Published online Jan 15, 2019. doi: 10.5321/wjs.v7.i1.1
Peer-review started: August 22, 2018
First decision: October 14, 2018
Revised: November 15, 2018
Accepted: January 8, 2019
Article in press: January 8, 2019
Published online: January 15, 2019
The regeneration of peripheral nerves comprises complicated steps involving a set of cellular and molecular events in distal nerve stumps with axonal sprouting and remyelination. Stem cell isolation and expansion for peripheral nerve repair (PNR) can be achieved using a wide diversity of prenatal and adult tissues, such as bone marrow or brain tissues. The ability to obtain stem cells for cell-based therapy (CBT) is limited due to donor site morbidity and the invasive nature of the harvesting process. Dental pulp stem cells (DPSCs) can be relatively and simply isolated from the dental pulps of permanent teeth, extracted for surgical or orthodontic reasons. DPSCs are of neural crest origin with an outstanding ability to differentiate into multiple cell lineages. They have better potential to differentiate into neural and glial cells than other stem cell sources through the expression and secretion of certain markers and a range of neurotropic factors; thus, they should be considered a good choice for PNR using CBT. In addition, these cells have paracrine effects through the secretion of neurotrophic growth factors and extracellular vesicles, which can enhance axonal growth and remyelination by decreasing the number of dying cells and activating local inhabitant stem cell populations, thereby revitalizing dormant or blocked cells, modulating the immune system and regulating inflammatory responses. The use of DPSC-derived secretomes holds great promise for controllable and manageable therapy for peripheral nerve injury. In this review, up-to-date information about the neurotrophic and neurogenic properties of DPSCs and their secretomes is provided.

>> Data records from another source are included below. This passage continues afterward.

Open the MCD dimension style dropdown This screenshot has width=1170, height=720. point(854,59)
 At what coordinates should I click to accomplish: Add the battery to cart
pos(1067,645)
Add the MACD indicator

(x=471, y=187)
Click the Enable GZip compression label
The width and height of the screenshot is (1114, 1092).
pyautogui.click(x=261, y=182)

Core tip: The distinct developmental pathway of dental pulp stem cells (DPSCs) from neural crest cells results in a cell type that can be participate in neural tissue regeneration. The efficacy of using DPSCs for peripheral nerve repair (PNR) is strongly influenced by boosting trophic factors that promote axonal growth and regeneration and provide direct and indirect protection against cell death. Recently, encouraging results from different studies indicate that DPSC secretomes have reparative and protective properties comparable with their cellular counterparts in PNR. The use of DPSC secretomes as a safe and possibly more valuable substitute for cell-based therapy approaches is a novel therapeutic perspective.